**Problem description**
Extract the final stretch of the data: the line that contains "Open the 2." and every line after it, unaltered, and no other lines.

Source data:
────────

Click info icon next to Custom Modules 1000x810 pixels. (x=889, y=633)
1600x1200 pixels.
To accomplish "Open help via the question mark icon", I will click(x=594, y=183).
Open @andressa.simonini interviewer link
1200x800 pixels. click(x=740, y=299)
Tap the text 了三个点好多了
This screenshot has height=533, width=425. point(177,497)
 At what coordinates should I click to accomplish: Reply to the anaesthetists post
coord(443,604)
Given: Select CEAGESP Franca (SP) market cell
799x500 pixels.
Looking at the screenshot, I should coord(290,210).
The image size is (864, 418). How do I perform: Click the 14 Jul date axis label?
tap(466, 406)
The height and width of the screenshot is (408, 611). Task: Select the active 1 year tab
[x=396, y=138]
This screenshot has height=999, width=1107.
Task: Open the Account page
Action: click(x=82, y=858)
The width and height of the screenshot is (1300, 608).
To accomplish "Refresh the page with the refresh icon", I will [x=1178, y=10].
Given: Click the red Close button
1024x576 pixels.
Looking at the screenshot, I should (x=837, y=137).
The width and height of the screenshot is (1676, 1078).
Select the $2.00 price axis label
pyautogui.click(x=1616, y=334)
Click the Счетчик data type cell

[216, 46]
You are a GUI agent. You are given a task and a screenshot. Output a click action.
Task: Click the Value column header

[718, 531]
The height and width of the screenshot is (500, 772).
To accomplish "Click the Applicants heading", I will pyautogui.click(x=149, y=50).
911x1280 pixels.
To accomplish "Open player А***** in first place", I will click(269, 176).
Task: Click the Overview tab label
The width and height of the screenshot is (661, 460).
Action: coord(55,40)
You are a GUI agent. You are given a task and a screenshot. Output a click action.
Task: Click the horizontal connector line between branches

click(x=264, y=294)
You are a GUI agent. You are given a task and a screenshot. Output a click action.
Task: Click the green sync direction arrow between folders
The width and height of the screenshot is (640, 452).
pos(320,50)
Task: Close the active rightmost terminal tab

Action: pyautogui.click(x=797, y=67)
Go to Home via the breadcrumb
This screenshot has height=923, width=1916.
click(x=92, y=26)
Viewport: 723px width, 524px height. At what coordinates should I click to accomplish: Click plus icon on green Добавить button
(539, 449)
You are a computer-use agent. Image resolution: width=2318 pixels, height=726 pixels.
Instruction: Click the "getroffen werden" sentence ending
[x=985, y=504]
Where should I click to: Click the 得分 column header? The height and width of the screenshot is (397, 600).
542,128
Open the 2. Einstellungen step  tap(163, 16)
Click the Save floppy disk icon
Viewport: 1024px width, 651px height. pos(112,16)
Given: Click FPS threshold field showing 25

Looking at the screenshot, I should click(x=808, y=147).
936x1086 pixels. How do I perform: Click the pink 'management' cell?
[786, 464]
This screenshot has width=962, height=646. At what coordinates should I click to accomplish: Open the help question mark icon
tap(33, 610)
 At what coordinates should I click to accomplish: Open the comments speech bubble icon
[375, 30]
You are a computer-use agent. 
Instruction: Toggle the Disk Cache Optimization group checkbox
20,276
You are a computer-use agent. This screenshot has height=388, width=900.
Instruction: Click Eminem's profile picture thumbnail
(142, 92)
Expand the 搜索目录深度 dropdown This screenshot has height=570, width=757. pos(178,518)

────────

**Expected answer**
Open the 2. Einstellungen step  tap(163, 16)
Click the Save floppy disk icon
Viewport: 1024px width, 651px height. pos(112,16)
Given: Click FPS threshold field showing 25

Looking at the screenshot, I should click(x=808, y=147).
936x1086 pixels. How do I perform: Click the pink 'management' cell?
[786, 464]
This screenshot has width=962, height=646. At what coordinates should I click to accomplish: Open the help question mark icon
tap(33, 610)
 At what coordinates should I click to accomplish: Open the comments speech bubble icon
[375, 30]
You are a computer-use agent. 
Instruction: Toggle the Disk Cache Optimization group checkbox
20,276
You are a computer-use agent. This screenshot has height=388, width=900.
Instruction: Click Eminem's profile picture thumbnail
(142, 92)
Expand the 搜索目录深度 dropdown This screenshot has height=570, width=757. pos(178,518)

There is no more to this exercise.